Hugues Sibille, l’innovateur social

Hugues Sibille, l’innovateur social

« Mon parcours professionnel se définit par la volonté d’être un professionnel engagé, un acteur de changement ». Avec pas moins de 30 années en tant qu’acteur de l’économie sociale et solidaire, Hugues Sibille s’est affirmé comme un fervent promoteur de ce secteur, une figure incontournable qui croit volontiers à « l’humanisme économique ». Après s’être vu attribuer une place de choix à la Caisse des dépôts, il devient vice-président du Crédit Coopératif. Fin 2011, il a coécrit un livre d’entretiens édité par Rue de l’échiquier.
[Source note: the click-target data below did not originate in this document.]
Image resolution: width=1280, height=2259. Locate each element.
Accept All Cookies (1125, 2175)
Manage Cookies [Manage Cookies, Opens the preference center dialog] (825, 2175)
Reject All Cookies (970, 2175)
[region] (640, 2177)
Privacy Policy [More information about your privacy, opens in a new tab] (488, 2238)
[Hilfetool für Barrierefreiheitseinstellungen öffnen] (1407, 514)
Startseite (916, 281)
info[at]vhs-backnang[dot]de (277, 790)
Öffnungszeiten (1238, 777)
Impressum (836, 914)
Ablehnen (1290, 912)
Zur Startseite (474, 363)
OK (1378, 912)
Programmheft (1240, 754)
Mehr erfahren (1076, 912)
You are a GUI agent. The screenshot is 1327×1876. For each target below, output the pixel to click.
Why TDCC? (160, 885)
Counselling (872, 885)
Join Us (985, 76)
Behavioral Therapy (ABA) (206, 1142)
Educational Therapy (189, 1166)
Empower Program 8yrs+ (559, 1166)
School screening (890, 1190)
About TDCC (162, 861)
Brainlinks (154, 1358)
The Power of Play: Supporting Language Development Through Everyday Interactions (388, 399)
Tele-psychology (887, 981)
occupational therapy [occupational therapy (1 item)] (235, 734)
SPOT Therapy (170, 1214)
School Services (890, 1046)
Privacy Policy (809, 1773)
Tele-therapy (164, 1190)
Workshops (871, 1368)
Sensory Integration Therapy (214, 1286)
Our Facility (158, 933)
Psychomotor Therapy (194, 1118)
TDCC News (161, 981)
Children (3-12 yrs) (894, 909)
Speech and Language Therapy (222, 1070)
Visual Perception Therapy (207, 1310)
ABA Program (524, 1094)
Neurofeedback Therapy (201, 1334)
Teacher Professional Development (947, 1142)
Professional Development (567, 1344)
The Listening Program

L’occasion de présenter cet acteur de la finance alternative.

 

La création d’emplois, fil conducteur de sa carrière

Pépinières d’entreprises, emplois-jeunes, dispositifs locaux d’accompagnement, microcrédit personnel… : le parcours professionnel d’Hugues Sibille est jalonné par un investissement fort dans l’Economie Sociale et Solidaire (ESS). Sa définition de ce secteur mal connu, qui représente aujourd’hui moins de 10% du PIB ? « L’innovation sociale transforme les modes d’organisation, de production, de distribution en faisant de la coproduction, de l’ancrage territorial ». Sorti de Sciences Po en 1975, il n’a cessé de s’engager pour l’emploi pendant sa carrière. Après être passé par le cabinet « Syndex », structure d’expertise économique et comptable de la CFDT par « choix », il se rapproche Claude Neuschwander au sein du cabinet de management Ten, et développe une activité de consultance et d’ingénierie de développement local. Grâce à cette expérience, il pose les jalons de son approche de la création d’emplois via le développement local. Ses premiers pas en politique font évoluer sa carrière. Il collabore avec Martine Aubry en 1997 avec comme principale mission de créer 350.000 emplois pour les jeunes dans les associations et 350.000 emplois dans le privé.

C’est ensuite un poste de délégué interministériel à l’innovation sociale et à l’économie sociale de juin 1988 à octobre 2001 qui conforte son assisse dans ce secteur. L’une des autres actions significatives «dont [il] est le plus fier » : la charte d’engagements réciproques, entre l’Etat et les associations signée en 2001. C’est à cette période qu’il a rejoint la Caisse des Dépôts et Consignations puisqu’il est nommé « directeur des petites entreprises et de l’économie sociale » avec comme objectif principal la création d’emplois. Il part ensuite dans le secteur bancaire en devenant Directeur général délégué du Crédit Coopératif en 2005, et en devient Vice-Président en 2010. Il préside également l’Avise, Agence de valorisation des initiatives socio-économiques, qu’il a créée. Son rôle : accroitre le nombre et la performance des entreprises d’ESS, créatrices d’emplois et d’activités nouvelles.

 

Les combats d’Hugues Sibille pour l’ESS

Le Dispositif Local d’Accompagnement (DLA) ou l’Avise sont autant d’outils créés par Hugues Sibille pour favoriser l’émergence d’un entrepreneuriat social et ainsi encourager la « biodiversité économique ». « L’économie sociale n’a pas gagné la bataille des idées. Les économistes ne la prennent pas au sérieux. Ses think thank sont faibles ou inexistants », déplore Hugues Sibille dans son livre d’entretiens. « Il faut […] montrer qu’il doit exister une biodiversité entrepreneuriale et financière incluant une forte dose d’économie sociale ». Et d’ajouter : « L’économie de marché ne me pose pas de problème mais je considère qu’il faut en limiter la sphère ».

Ainsi, une gouvernance plus participative est l’un des défis majeurs de l’ESS. Selon la définition de l’Avise : « Les entreprises sociales partagent une même ambition : mettre leur projet entrepreneurial au service de l’Homme. Elles combinent ainsi leur projet économique avec une finalité sociale et/ou une gouvernance participative.» Promoteur du « une personne, une voix », l’homme opte pour une vision participative et citoyenne de l’économie : «L’économie sociale doit se donner pour objet d’inventer les gouvernances les plus participatives, les plus ouvertes et démocratiques, les plus transparentes. Je souhaite mettre la démocratie coopérative sous tension via « un activisme des sociétaires ».

Autre enjeu : l’internationalisation. Selon lui, l’ESS doit « contribuer à un déploiement de nouveaux modèles de développement à une échelle européenne ». Et le militant de déclarer : « Face à la crise, il appartient à l’économie sociale et solidaire de témoigner que d’autres voies sont possibles, que certaines utopies deviennent réalistes ».